Belge Bölümü —
====

Fahreddin er Razi Hayatı ve Eserlerine Genel Bir Bakış
Hayatı
Fahreddin er Razi 25 Ramazan 543 (6 Şubat 1149) tarihinde Rey'de doğdu. Bekrî, Teymî ve Kureşî nisbelerinden anlaşıldığına göre soyu Arap asıllı bir aileye dayanır. Şafii ve Eş 'ari kaynaklarında "İmam" unvanıyla anılır. Begavî'nin yanında yetişen ve kelâm ilmine dair Gâyetü'l-merâm adlı eseriyle tanınan babası Ömer, Fahreddin'in ilk hocasıdır. On altı yaşında iken babasının vefatı üzerine Simnân'a giderek burada Kemâleddin es-Simnânî'nin derslerine devam etti.

====

Yapılacak İşlemler —
1) Fahreddin er Razi'nin hayatını anlatan metne göre Razi, babasının vefatından sonra Simnân'da kimin derslerine devam etmiştir?
2) Fahreddin er Razi'nin hayatını anlatan metni son cümlesinden sonra sürdürünüz.
Aşağıdaki listenin bu metinle hiçbir ilgisi yoktur.

Çıkarılan Bilgiler —
====

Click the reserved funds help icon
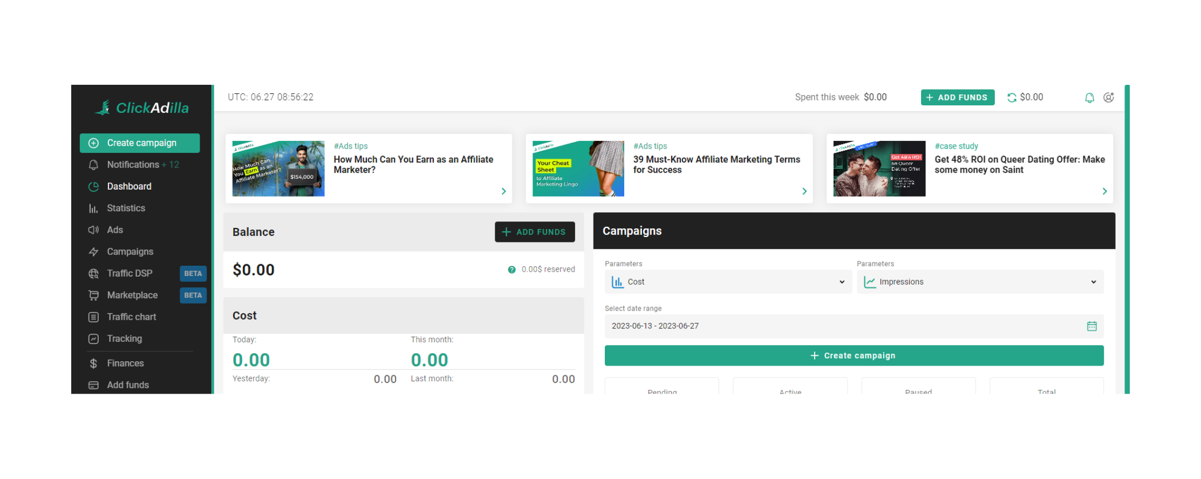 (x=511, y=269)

====

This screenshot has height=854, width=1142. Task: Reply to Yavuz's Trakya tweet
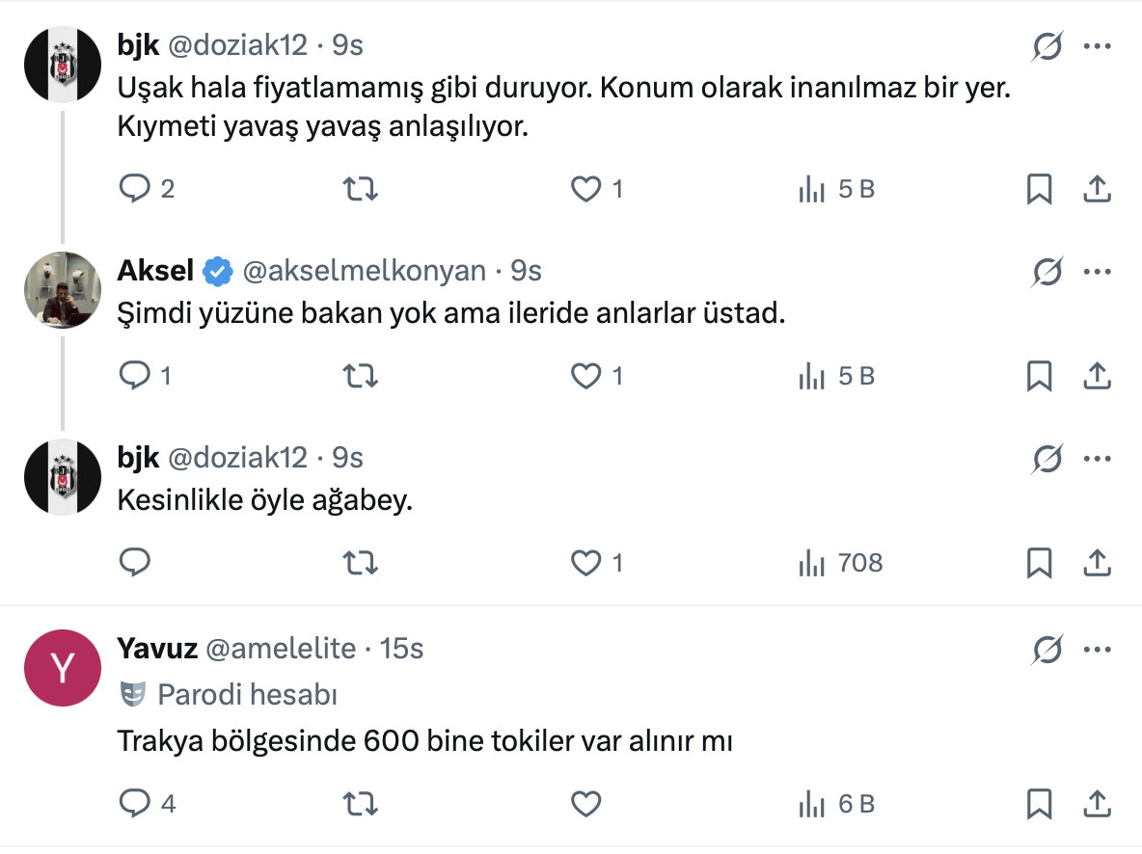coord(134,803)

====

Cevaplar Aşağıda —
1) Kemâleddin es-Simnânî'nin derslerine devam etmiştir.

2)
Bir süre sonra Rey'e döndü ve İşrâkî filozofu Sühreverdî el-Maktûl'ün hocalarından olan Mecdüddin el-Cîlî'den kelâm ve felsefe tahsil etti. Cîlî ile birlikte gittiği Merâga'da da ondan ders almaya devam etti. Üstün zekâsı ve azmi sayesinde kısa zamanda kendini yetiştirdi. İbn Rüşd el-Hafîd, Muhyiddin İbnü'l-Arabî, Abdülkâdir-i Geylânî, İzzeddin b. Abdüsselâm gibi meşhur âlimlerle çağdaş olan Fahreddin er-Razi'nin üne kavuşmasında yaptığı ilmî seyahatlerin büyük payı vardır. Cürcân, Tûs, Herat, Hârizm, Buhara, Semerkant, Hucend, Belh, Gazne ile diğer Hint beldeleri uğradığı belli başlı ilim ve kültür merkezleri arasında yer alır.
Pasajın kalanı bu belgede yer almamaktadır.